> _Your objective_
Reproduce the following material verbatim, line for line, with no alterations.

> _Task material_
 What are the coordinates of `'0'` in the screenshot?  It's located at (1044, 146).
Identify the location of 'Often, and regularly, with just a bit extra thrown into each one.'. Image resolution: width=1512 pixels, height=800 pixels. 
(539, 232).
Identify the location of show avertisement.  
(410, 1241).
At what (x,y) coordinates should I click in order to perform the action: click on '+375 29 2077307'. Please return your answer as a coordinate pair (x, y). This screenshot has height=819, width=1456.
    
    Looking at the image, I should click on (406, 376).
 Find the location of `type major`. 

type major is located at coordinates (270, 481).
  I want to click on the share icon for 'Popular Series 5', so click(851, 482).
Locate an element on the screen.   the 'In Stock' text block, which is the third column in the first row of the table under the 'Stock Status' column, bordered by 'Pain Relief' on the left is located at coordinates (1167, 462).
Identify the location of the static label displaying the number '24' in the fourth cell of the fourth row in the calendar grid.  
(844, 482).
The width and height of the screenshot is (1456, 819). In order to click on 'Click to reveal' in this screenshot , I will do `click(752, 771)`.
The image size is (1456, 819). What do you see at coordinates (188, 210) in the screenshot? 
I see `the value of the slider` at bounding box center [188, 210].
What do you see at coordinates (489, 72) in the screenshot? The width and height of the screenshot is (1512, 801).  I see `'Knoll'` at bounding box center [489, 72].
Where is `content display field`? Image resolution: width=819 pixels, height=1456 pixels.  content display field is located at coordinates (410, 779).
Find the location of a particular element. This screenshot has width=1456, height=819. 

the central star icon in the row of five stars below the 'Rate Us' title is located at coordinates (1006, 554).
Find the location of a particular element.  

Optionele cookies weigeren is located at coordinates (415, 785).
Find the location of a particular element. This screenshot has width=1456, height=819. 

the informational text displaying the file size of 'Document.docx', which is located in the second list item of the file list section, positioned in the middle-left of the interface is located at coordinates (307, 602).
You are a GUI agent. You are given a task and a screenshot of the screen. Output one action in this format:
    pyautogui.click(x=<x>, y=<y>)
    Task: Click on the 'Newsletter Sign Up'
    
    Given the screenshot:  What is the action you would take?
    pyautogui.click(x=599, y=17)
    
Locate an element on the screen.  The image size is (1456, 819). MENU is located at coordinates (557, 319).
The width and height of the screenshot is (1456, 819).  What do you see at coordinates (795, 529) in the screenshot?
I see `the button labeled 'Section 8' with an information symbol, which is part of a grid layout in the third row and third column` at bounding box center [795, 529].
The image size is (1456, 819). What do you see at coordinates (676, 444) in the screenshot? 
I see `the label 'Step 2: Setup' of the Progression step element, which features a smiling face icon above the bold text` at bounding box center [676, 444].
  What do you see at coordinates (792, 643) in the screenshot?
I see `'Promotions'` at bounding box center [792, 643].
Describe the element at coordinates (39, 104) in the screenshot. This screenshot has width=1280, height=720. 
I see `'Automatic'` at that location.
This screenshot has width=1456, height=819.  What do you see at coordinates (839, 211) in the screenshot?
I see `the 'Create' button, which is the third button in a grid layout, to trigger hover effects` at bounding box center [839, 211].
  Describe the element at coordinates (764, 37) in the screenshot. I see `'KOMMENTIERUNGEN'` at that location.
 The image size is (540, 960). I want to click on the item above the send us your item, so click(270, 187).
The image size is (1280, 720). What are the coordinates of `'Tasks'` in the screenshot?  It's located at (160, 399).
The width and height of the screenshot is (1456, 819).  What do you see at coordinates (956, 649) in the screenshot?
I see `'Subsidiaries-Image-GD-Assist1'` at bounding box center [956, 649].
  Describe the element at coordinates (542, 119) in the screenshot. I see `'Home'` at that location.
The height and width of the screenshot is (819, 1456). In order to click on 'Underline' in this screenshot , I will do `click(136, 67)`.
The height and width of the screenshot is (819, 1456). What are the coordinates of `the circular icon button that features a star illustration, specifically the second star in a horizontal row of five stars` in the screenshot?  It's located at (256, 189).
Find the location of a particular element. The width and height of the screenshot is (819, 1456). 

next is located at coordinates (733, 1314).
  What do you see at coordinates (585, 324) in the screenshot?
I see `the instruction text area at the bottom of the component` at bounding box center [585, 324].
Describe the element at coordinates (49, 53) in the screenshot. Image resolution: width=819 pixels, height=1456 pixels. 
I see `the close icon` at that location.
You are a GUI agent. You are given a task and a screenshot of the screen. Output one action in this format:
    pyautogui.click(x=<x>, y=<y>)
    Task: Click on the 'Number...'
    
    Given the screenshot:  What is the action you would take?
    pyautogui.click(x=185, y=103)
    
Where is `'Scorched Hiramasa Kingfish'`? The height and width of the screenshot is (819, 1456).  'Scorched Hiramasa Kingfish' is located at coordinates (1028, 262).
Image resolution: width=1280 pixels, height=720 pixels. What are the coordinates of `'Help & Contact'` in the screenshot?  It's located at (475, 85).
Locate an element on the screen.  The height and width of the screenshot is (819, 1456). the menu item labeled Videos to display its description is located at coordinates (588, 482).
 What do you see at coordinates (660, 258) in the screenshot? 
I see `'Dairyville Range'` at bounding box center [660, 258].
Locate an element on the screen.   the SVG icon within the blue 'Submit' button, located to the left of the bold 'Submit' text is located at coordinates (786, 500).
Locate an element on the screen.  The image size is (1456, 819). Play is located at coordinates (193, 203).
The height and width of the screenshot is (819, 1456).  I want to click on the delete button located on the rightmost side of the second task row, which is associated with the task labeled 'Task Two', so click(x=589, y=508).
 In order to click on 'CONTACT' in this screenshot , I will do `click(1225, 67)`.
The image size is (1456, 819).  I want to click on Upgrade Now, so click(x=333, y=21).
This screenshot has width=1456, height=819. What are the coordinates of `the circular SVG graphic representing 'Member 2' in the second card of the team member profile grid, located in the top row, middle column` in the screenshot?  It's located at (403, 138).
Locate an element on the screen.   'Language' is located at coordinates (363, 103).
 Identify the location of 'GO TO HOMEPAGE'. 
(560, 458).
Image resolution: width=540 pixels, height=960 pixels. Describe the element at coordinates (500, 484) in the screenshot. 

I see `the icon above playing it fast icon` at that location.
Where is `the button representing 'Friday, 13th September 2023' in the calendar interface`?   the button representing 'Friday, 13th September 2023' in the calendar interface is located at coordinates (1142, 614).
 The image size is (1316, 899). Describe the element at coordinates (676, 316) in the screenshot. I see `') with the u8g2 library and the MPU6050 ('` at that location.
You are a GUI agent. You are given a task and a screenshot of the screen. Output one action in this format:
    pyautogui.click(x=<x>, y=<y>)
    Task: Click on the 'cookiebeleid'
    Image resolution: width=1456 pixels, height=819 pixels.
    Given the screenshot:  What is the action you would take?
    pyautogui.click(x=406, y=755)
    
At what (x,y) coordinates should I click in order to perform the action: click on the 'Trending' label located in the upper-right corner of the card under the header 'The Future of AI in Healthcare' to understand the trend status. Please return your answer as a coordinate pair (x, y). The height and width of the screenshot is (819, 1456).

> _Complete answer_
 What are the coordinates of `'0'` in the screenshot?  It's located at (1044, 146).
Identify the location of 'Often, and regularly, with just a bit extra thrown into each one.'. Image resolution: width=1512 pixels, height=800 pixels. 
(539, 232).
Identify the location of show avertisement.  
(410, 1241).
At what (x,y) coordinates should I click in order to perform the action: click on '+375 29 2077307'. Please return your answer as a coordinate pair (x, y). This screenshot has height=819, width=1456.
    
    Looking at the image, I should click on (406, 376).
 Find the location of `type major`. 

type major is located at coordinates (270, 481).
  I want to click on the share icon for 'Popular Series 5', so click(851, 482).
Locate an element on the screen.   the 'In Stock' text block, which is the third column in the first row of the table under the 'Stock Status' column, bordered by 'Pain Relief' on the left is located at coordinates (1167, 462).
Identify the location of the static label displaying the number '24' in the fourth cell of the fourth row in the calendar grid.  
(844, 482).
The width and height of the screenshot is (1456, 819). In order to click on 'Click to reveal' in this screenshot , I will do `click(752, 771)`.
The image size is (1456, 819). What do you see at coordinates (188, 210) in the screenshot? 
I see `the value of the slider` at bounding box center [188, 210].
What do you see at coordinates (489, 72) in the screenshot? The width and height of the screenshot is (1512, 801).  I see `'Knoll'` at bounding box center [489, 72].
Where is `content display field`? Image resolution: width=819 pixels, height=1456 pixels.  content display field is located at coordinates (410, 779).
Find the location of a particular element. This screenshot has width=1456, height=819. 

the central star icon in the row of five stars below the 'Rate Us' title is located at coordinates (1006, 554).
Find the location of a particular element.  

Optionele cookies weigeren is located at coordinates (415, 785).
Find the location of a particular element. This screenshot has width=1456, height=819. 

the informational text displaying the file size of 'Document.docx', which is located in the second list item of the file list section, positioned in the middle-left of the interface is located at coordinates (307, 602).
You are a GUI agent. You are given a task and a screenshot of the screen. Output one action in this format:
    pyautogui.click(x=<x>, y=<y>)
    Task: Click on the 'Newsletter Sign Up'
    
    Given the screenshot:  What is the action you would take?
    pyautogui.click(x=599, y=17)
    
Locate an element on the screen.  The image size is (1456, 819). MENU is located at coordinates (557, 319).
The width and height of the screenshot is (1456, 819).  What do you see at coordinates (795, 529) in the screenshot?
I see `the button labeled 'Section 8' with an information symbol, which is part of a grid layout in the third row and third column` at bounding box center [795, 529].
The image size is (1456, 819). What do you see at coordinates (676, 444) in the screenshot? 
I see `the label 'Step 2: Setup' of the Progression step element, which features a smiling face icon above the bold text` at bounding box center [676, 444].
  What do you see at coordinates (792, 643) in the screenshot?
I see `'Promotions'` at bounding box center [792, 643].
Describe the element at coordinates (39, 104) in the screenshot. This screenshot has width=1280, height=720. 
I see `'Automatic'` at that location.
This screenshot has width=1456, height=819.  What do you see at coordinates (839, 211) in the screenshot?
I see `the 'Create' button, which is the third button in a grid layout, to trigger hover effects` at bounding box center [839, 211].
  Describe the element at coordinates (764, 37) in the screenshot. I see `'KOMMENTIERUNGEN'` at that location.
 The image size is (540, 960). I want to click on the item above the send us your item, so click(270, 187).
The image size is (1280, 720). What are the coordinates of `'Tasks'` in the screenshot?  It's located at (160, 399).
The width and height of the screenshot is (1456, 819).  What do you see at coordinates (956, 649) in the screenshot?
I see `'Subsidiaries-Image-GD-Assist1'` at bounding box center [956, 649].
  Describe the element at coordinates (542, 119) in the screenshot. I see `'Home'` at that location.
The height and width of the screenshot is (819, 1456). In order to click on 'Underline' in this screenshot , I will do `click(136, 67)`.
The height and width of the screenshot is (819, 1456). What are the coordinates of `the circular icon button that features a star illustration, specifically the second star in a horizontal row of five stars` in the screenshot?  It's located at (256, 189).
Find the location of a particular element. The width and height of the screenshot is (819, 1456). 

next is located at coordinates (733, 1314).
  What do you see at coordinates (585, 324) in the screenshot?
I see `the instruction text area at the bottom of the component` at bounding box center [585, 324].
Describe the element at coordinates (49, 53) in the screenshot. Image resolution: width=819 pixels, height=1456 pixels. 
I see `the close icon` at that location.
You are a GUI agent. You are given a task and a screenshot of the screen. Output one action in this format:
    pyautogui.click(x=<x>, y=<y>)
    Task: Click on the 'Number...'
    
    Given the screenshot:  What is the action you would take?
    pyautogui.click(x=185, y=103)
    
Where is `'Scorched Hiramasa Kingfish'`? The height and width of the screenshot is (819, 1456).  'Scorched Hiramasa Kingfish' is located at coordinates (1028, 262).
Image resolution: width=1280 pixels, height=720 pixels. What are the coordinates of `'Help & Contact'` in the screenshot?  It's located at (475, 85).
Locate an element on the screen.  The height and width of the screenshot is (819, 1456). the menu item labeled Videos to display its description is located at coordinates (588, 482).
 What do you see at coordinates (660, 258) in the screenshot? 
I see `'Dairyville Range'` at bounding box center [660, 258].
Locate an element on the screen.   the SVG icon within the blue 'Submit' button, located to the left of the bold 'Submit' text is located at coordinates (786, 500).
Locate an element on the screen.  The image size is (1456, 819). Play is located at coordinates (193, 203).
The height and width of the screenshot is (819, 1456).  I want to click on the delete button located on the rightmost side of the second task row, which is associated with the task labeled 'Task Two', so click(x=589, y=508).
 In order to click on 'CONTACT' in this screenshot , I will do `click(1225, 67)`.
The image size is (1456, 819).  I want to click on Upgrade Now, so click(x=333, y=21).
This screenshot has width=1456, height=819. What are the coordinates of `the circular SVG graphic representing 'Member 2' in the second card of the team member profile grid, located in the top row, middle column` in the screenshot?  It's located at (403, 138).
Locate an element on the screen.   'Language' is located at coordinates (363, 103).
 Identify the location of 'GO TO HOMEPAGE'. 
(560, 458).
Image resolution: width=540 pixels, height=960 pixels. Describe the element at coordinates (500, 484) in the screenshot. 

I see `the icon above playing it fast icon` at that location.
Where is `the button representing 'Friday, 13th September 2023' in the calendar interface`?   the button representing 'Friday, 13th September 2023' in the calendar interface is located at coordinates (1142, 614).
 The image size is (1316, 899). Describe the element at coordinates (676, 316) in the screenshot. I see `') with the u8g2 library and the MPU6050 ('` at that location.
You are a GUI agent. You are given a task and a screenshot of the screen. Output one action in this format:
    pyautogui.click(x=<x>, y=<y>)
    Task: Click on the 'cookiebeleid'
    Image resolution: width=1456 pixels, height=819 pixels.
    Given the screenshot:  What is the action you would take?
    pyautogui.click(x=406, y=755)
    
At what (x,y) coordinates should I click in order to perform the action: click on the 'Trending' label located in the upper-right corner of the card under the header 'The Future of AI in Healthcare' to understand the trend status. Please return your answer as a coordinate pair (x, y). The height and width of the screenshot is (819, 1456).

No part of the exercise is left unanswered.